## [Activity]
Within the material below, locate the line with "Task: Open the Random Monday Mystery banner" and the line with "Select all rows", then return those two lines and all lines between them, exactly as written.

## [Material shown]
* * *

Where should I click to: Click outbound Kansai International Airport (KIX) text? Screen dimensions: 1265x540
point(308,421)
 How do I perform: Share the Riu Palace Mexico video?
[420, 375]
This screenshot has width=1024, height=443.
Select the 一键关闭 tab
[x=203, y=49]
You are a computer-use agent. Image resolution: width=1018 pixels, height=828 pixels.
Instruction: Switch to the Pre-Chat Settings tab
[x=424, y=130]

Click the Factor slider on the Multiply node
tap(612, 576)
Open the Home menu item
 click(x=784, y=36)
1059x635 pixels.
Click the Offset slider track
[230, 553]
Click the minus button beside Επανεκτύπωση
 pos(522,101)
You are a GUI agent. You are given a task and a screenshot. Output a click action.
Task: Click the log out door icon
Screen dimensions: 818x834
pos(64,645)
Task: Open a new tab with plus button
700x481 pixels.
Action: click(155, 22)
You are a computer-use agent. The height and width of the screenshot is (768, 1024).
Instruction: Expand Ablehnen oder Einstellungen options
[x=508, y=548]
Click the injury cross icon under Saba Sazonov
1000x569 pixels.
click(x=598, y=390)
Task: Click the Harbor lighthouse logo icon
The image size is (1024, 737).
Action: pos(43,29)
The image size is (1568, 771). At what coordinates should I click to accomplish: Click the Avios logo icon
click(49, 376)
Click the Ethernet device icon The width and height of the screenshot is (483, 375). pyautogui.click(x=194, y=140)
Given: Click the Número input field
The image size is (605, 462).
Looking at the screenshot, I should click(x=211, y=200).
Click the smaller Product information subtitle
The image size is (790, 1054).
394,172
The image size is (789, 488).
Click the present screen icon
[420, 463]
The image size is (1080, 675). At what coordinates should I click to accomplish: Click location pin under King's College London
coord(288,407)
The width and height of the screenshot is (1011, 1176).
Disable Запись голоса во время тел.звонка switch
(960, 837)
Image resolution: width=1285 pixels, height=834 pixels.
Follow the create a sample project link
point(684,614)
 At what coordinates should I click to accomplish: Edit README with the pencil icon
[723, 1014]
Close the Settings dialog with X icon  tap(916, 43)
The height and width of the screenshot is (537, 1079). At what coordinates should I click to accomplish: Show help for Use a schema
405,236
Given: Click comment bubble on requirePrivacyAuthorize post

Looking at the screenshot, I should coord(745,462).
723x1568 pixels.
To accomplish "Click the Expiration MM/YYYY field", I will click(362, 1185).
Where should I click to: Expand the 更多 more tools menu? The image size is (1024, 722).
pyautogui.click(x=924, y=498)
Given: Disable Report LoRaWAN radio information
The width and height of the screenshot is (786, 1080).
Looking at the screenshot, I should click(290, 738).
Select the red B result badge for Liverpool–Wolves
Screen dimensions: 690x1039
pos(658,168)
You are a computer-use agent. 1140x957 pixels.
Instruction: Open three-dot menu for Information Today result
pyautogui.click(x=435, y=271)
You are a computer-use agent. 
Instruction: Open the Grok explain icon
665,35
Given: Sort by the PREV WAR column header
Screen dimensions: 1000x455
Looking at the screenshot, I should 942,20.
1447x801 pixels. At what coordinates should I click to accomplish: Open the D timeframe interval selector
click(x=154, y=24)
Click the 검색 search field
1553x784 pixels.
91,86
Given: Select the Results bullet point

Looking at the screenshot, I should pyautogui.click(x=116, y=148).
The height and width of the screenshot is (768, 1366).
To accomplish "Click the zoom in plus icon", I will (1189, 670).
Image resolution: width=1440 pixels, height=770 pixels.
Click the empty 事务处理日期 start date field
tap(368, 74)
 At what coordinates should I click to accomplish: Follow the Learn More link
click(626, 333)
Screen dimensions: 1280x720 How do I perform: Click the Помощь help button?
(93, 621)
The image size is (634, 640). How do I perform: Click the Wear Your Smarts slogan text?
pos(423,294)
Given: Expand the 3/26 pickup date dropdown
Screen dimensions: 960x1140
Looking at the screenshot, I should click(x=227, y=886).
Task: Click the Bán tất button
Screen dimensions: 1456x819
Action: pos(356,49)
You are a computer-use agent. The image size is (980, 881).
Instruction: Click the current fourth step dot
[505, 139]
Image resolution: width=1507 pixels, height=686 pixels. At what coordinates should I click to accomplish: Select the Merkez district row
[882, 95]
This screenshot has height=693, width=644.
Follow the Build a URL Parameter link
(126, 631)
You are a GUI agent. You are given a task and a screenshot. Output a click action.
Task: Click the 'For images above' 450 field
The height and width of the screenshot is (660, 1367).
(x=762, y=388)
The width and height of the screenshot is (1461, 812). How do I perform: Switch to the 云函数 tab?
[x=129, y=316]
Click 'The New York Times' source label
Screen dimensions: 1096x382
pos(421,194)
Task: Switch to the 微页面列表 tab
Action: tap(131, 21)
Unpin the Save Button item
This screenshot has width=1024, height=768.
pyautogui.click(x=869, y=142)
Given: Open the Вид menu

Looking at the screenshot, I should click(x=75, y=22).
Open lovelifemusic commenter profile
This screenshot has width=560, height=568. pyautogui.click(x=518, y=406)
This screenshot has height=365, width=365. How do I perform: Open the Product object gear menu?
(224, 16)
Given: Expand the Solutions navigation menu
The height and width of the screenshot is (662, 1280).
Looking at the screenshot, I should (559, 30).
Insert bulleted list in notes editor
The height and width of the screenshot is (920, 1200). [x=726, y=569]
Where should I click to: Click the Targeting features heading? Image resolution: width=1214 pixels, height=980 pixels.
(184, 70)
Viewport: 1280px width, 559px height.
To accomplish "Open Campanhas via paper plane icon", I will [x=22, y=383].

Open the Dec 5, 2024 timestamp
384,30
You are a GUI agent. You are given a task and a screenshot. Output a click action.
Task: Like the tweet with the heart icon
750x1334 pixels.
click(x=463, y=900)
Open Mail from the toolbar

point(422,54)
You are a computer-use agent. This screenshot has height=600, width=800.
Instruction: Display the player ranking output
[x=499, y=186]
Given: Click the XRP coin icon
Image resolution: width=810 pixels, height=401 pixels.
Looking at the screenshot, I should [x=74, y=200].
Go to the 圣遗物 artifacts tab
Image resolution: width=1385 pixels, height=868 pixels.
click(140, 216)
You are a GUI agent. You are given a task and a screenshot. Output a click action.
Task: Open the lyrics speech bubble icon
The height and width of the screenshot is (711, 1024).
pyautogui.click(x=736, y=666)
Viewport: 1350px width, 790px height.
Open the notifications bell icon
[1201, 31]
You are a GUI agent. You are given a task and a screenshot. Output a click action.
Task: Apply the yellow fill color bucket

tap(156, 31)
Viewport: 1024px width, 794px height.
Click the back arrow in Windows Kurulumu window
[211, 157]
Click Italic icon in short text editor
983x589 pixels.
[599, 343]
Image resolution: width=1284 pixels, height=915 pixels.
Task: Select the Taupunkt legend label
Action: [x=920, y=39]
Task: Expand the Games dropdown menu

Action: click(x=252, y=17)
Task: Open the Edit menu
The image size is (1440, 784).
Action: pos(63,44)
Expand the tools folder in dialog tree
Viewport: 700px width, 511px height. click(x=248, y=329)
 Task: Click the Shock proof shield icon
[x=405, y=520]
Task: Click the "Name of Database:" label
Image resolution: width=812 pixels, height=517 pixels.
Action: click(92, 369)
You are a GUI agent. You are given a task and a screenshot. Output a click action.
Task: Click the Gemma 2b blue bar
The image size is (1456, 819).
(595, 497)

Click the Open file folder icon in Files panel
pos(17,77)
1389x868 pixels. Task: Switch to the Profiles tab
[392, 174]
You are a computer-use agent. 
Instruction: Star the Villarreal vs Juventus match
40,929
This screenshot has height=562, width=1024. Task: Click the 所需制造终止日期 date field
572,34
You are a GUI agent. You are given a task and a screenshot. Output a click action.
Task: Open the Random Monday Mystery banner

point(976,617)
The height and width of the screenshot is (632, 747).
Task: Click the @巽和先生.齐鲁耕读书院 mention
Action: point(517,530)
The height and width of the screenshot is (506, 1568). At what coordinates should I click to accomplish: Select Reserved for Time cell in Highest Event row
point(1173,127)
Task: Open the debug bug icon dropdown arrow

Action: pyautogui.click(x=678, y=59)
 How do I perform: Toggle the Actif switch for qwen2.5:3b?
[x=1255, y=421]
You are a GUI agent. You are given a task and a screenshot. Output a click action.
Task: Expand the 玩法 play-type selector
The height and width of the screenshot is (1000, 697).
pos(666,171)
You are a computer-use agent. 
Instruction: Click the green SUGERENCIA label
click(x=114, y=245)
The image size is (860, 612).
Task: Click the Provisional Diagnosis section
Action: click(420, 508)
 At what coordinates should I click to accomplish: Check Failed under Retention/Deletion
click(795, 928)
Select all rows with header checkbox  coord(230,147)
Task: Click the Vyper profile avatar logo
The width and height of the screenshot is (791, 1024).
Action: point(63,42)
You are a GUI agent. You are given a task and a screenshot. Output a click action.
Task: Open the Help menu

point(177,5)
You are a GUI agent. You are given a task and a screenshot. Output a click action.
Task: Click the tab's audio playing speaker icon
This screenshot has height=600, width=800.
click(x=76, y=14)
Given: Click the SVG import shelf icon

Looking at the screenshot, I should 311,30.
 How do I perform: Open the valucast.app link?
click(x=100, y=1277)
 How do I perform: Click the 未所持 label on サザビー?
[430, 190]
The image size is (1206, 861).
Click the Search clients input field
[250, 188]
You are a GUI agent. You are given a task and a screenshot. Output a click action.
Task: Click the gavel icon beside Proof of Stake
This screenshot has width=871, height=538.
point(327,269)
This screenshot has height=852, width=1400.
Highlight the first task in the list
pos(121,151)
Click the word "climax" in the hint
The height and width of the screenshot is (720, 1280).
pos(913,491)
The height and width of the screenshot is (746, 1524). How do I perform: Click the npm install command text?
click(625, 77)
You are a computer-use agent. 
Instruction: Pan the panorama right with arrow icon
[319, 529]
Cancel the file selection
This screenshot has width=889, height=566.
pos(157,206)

* * *

## [Expected answer]
Task: Open the Random Monday Mystery banner

point(976,617)
The height and width of the screenshot is (632, 747).
Task: Click the @巽和先生.齐鲁耕读书院 mention
Action: point(517,530)
The height and width of the screenshot is (506, 1568). At what coordinates should I click to accomplish: Select Reserved for Time cell in Highest Event row
point(1173,127)
Task: Open the debug bug icon dropdown arrow

Action: pyautogui.click(x=678, y=59)
 How do I perform: Toggle the Actif switch for qwen2.5:3b?
[x=1255, y=421]
You are a GUI agent. You are given a task and a screenshot. Output a click action.
Task: Expand the 玩法 play-type selector
The height and width of the screenshot is (1000, 697).
pos(666,171)
You are a computer-use agent. 
Instruction: Click the green SUGERENCIA label
click(x=114, y=245)
The image size is (860, 612).
Task: Click the Provisional Diagnosis section
Action: click(420, 508)
 At what coordinates should I click to accomplish: Check Failed under Retention/Deletion
click(795, 928)
Select all rows with header checkbox  coord(230,147)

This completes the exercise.